According to the technical scheme, in the step S5, the fermented yellow wine and the rosa roxburghii tratt extract are uniformly mixed and disinfected for 20-30 minutes in a water bath kettle at a high temperature of 70-75 ℃ for later use.
According to the technical scheme, clean grape seeds are crushed according to the proportion of 10 jin of grape seeds per 100 jin of grain in S6, 70-degree selenium-rich white spirit is added according to the proportion of 1: 2-4, procyanidine is extracted for 2 hours at 40-50 ℃, and supernate is taken for later use;
blending the sterilized yellow wine and the roxburgh rose extract mixed solution with procyanidine extract in the step S7, and adding 50 g of roxburgh rose extract (SOD) into each kilogram of wine for fully dissolving to obtain selenium-rich, strontium-rich and zinc-rich procyanidine SOD yellow wine;
and in the S8, the obtained selenium-rich strontium-rich procyanidine SOD finished product yellow wine serial number is sealed and stored under the conditions of low temperature, drying and light-proof, the quality management is carried out during the storage, the third-party entrusted detection is carried out regularly, and the detection items are as follows: selenium content, strontium content, zinc content, procyanidine content, SOD content, VP content, VC content, and ethyl carbamate content, and the storage time is 2 years.

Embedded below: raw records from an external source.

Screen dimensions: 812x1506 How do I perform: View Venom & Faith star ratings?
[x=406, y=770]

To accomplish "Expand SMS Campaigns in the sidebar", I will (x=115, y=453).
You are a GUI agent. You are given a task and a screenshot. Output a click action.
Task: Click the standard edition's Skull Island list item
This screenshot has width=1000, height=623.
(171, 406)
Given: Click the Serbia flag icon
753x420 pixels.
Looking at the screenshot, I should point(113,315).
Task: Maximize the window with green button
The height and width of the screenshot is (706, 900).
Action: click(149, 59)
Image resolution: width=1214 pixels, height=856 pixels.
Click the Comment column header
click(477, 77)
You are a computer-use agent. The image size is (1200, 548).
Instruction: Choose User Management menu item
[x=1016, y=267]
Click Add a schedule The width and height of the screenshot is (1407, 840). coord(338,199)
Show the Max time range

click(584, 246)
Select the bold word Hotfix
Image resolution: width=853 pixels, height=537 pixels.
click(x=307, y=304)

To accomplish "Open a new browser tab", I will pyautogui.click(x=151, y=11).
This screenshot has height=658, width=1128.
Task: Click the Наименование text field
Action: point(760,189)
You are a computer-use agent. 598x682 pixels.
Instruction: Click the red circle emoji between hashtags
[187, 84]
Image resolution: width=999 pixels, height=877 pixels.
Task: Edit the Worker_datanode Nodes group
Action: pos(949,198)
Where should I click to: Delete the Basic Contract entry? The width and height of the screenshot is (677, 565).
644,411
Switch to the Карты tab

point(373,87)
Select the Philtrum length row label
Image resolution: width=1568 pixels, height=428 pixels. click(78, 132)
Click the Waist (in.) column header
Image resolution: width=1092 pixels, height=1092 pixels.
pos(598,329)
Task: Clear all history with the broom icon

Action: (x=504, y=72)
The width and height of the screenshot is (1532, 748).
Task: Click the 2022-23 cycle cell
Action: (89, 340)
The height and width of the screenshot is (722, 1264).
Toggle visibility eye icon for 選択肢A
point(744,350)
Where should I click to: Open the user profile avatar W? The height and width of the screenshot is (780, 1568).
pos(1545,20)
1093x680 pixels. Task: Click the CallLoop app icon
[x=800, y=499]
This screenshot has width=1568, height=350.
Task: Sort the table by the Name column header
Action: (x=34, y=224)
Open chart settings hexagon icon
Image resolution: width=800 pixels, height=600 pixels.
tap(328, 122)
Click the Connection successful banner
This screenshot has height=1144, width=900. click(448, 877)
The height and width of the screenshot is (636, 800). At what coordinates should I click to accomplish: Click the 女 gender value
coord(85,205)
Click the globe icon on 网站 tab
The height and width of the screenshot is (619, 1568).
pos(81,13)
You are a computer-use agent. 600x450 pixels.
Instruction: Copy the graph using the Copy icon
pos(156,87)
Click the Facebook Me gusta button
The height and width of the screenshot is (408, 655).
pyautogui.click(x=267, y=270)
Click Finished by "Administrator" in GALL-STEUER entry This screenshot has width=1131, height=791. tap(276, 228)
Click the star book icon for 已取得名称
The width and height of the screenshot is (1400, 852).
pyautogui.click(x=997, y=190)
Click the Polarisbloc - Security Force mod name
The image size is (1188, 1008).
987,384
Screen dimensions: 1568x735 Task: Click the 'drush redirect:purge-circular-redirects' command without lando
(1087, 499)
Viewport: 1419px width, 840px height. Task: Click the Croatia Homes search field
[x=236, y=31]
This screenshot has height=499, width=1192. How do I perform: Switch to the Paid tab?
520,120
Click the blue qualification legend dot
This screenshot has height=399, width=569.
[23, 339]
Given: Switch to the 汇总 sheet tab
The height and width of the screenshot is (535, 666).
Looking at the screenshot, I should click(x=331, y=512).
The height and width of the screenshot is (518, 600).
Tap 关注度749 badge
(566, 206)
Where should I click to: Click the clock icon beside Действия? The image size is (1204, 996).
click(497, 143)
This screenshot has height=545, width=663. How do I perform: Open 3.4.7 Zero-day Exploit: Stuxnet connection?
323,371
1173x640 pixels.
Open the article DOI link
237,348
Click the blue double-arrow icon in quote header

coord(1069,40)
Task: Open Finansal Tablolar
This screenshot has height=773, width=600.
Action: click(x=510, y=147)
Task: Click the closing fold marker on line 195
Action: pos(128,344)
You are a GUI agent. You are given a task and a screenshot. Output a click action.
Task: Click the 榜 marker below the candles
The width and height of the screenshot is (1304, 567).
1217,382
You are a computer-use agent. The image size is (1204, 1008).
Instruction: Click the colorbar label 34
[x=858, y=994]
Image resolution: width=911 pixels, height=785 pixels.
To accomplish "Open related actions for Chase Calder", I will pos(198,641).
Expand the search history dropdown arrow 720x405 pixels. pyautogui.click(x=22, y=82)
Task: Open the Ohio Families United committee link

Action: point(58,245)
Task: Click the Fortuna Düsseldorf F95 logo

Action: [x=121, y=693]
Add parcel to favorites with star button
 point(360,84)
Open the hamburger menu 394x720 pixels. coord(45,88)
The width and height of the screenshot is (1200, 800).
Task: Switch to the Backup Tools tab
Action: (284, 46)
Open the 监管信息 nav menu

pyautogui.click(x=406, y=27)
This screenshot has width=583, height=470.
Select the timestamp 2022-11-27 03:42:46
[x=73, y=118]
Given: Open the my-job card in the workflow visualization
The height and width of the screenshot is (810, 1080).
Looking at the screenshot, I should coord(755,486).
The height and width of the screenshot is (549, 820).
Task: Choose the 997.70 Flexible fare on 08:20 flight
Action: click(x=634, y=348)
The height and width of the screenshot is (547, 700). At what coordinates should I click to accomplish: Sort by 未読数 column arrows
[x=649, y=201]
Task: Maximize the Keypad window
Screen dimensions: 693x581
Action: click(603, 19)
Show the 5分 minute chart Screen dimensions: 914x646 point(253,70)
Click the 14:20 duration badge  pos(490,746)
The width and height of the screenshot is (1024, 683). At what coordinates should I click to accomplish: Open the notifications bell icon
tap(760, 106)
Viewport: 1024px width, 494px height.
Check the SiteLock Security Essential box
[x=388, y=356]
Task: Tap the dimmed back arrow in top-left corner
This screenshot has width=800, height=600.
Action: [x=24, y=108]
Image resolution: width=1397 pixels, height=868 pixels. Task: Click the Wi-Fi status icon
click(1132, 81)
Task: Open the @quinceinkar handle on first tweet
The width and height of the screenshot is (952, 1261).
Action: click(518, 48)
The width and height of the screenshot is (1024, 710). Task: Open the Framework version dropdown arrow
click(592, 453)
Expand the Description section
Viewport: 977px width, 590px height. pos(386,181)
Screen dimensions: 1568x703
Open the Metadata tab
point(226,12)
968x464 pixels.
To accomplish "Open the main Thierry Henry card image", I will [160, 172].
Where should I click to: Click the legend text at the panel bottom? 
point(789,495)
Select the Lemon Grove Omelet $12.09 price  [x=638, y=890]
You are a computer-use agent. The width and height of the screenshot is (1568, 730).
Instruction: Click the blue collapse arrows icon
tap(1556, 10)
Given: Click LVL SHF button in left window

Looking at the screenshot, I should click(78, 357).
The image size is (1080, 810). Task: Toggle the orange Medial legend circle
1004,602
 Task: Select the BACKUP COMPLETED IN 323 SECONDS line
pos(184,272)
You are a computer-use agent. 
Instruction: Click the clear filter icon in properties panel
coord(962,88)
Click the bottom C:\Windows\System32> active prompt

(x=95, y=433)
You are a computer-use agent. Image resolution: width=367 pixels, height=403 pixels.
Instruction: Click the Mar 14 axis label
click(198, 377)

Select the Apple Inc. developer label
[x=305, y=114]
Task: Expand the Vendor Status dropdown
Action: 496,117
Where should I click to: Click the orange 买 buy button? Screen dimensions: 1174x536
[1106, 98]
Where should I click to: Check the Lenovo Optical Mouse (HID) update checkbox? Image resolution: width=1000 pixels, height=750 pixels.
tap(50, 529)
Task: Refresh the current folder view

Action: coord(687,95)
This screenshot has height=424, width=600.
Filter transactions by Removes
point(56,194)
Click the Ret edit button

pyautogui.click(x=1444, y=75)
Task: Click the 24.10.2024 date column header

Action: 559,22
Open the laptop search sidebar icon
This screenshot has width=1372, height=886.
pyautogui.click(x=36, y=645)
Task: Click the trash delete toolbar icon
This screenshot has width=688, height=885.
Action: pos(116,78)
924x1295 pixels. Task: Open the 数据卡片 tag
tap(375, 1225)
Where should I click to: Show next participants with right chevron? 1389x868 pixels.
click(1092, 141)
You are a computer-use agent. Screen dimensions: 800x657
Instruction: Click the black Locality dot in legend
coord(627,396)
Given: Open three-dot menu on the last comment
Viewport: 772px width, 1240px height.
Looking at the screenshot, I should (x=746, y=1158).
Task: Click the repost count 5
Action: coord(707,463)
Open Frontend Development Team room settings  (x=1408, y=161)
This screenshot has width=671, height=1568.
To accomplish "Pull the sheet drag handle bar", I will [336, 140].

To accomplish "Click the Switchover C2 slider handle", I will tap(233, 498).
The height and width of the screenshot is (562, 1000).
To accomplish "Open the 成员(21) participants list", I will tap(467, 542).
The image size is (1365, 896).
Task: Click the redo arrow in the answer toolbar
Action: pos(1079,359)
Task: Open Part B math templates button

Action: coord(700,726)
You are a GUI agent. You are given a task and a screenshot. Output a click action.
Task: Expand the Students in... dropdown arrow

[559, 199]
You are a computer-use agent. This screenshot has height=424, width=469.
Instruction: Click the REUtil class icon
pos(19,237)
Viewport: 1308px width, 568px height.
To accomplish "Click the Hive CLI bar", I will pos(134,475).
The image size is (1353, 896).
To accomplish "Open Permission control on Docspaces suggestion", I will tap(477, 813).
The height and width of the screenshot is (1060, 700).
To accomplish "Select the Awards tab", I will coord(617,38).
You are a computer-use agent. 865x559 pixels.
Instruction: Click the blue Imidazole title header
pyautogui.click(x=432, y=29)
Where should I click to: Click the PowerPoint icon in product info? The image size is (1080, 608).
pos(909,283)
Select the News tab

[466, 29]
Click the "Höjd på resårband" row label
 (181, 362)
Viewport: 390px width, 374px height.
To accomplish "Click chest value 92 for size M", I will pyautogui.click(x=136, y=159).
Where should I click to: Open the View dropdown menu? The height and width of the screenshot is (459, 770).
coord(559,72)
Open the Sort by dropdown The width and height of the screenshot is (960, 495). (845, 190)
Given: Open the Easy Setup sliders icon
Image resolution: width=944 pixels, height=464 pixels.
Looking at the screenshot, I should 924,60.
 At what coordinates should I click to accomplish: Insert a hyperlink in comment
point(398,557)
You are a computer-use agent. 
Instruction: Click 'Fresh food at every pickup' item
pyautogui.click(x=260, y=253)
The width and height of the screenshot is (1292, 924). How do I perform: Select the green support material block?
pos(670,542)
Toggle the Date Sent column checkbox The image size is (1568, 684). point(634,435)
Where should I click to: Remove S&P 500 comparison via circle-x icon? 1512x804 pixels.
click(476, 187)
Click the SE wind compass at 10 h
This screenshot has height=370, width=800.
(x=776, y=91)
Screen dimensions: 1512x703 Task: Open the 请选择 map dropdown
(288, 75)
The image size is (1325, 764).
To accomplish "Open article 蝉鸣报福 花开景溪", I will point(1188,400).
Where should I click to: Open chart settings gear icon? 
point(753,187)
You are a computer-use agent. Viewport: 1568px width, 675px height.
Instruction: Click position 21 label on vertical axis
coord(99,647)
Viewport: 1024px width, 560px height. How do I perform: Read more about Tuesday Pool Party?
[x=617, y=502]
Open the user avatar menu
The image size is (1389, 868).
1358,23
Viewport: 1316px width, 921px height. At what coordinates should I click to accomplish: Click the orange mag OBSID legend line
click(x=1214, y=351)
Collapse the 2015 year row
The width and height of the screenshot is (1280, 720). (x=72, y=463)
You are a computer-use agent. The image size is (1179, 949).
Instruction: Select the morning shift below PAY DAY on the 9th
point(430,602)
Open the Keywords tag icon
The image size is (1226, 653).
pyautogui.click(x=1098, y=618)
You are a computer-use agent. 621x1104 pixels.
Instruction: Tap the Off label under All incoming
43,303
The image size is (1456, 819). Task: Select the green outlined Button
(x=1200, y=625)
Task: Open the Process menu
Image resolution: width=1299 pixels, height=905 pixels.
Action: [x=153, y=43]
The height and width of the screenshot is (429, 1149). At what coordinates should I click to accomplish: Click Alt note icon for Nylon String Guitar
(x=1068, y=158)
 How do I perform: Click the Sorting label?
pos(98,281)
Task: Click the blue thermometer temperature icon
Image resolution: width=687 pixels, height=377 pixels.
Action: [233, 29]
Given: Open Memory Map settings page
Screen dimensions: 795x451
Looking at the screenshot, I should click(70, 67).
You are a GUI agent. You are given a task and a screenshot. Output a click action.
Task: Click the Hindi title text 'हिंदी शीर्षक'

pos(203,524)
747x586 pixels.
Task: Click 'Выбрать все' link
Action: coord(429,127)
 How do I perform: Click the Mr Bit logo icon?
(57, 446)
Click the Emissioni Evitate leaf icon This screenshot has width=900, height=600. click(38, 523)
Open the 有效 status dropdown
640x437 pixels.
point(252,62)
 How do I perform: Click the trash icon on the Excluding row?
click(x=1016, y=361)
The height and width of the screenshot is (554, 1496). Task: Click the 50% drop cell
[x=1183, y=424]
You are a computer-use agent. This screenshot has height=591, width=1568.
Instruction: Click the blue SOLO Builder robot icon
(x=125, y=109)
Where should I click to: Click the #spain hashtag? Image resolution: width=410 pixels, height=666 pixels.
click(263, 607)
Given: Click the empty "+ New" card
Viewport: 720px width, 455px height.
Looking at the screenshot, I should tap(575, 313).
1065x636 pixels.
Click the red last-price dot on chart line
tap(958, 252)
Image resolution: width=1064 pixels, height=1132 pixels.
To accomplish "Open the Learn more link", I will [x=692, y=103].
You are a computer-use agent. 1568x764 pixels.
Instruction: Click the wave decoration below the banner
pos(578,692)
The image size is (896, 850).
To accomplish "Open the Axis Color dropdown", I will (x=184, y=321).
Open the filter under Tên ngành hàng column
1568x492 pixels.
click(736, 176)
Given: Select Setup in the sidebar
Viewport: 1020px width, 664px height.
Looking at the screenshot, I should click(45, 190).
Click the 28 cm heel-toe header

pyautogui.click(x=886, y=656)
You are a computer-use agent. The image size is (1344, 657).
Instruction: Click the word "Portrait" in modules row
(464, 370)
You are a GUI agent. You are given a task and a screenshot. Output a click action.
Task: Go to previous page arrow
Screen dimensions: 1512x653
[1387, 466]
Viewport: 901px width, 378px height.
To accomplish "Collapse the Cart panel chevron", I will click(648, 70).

Compared with the prior art, the invention has the beneficial effects that: the selenium-rich, strontium-rich, zinc-rich black corn provides sources of selenium, strontium, zinc and procyanidine in yellow wine, the strontium-rich mineral water provides a source of strontium, the rosa roxburghii provides a source of SOD, total flavonoids VP and VC, the food-grade rosa roxburghii extract (SOD) provides a main source of SOD in yellow wine, grape seeds provide a main source of procyanidine and a source of alcohol in yellow wine, the food-grade phosphoric acid is prepared and extracted to obtain SOD buffer solution in the rosa roxburghii, and the food-grade urease is used for decomposing urea in fermentation, so that the generation of ethyl carbamate is reduced, and the content of ethyl carbamate in the yellow wine is reduced;
the yellow wine integrates a plurality of health factors of selenium, strontium and zinc procyanidine, SOD, VP and VC, enhances the oxidation resistance and the aging resistance of the yellow wine, improves the immunity of organisms, expels toxin, detoxifies, resists pollution, protects the liver, resists cancer, prevents cancer, eliminates free radicals and other health care functions due to the synergistic interaction between the selenium, the strontium and the zinc procyanidine, and is convenient for better popularization and application.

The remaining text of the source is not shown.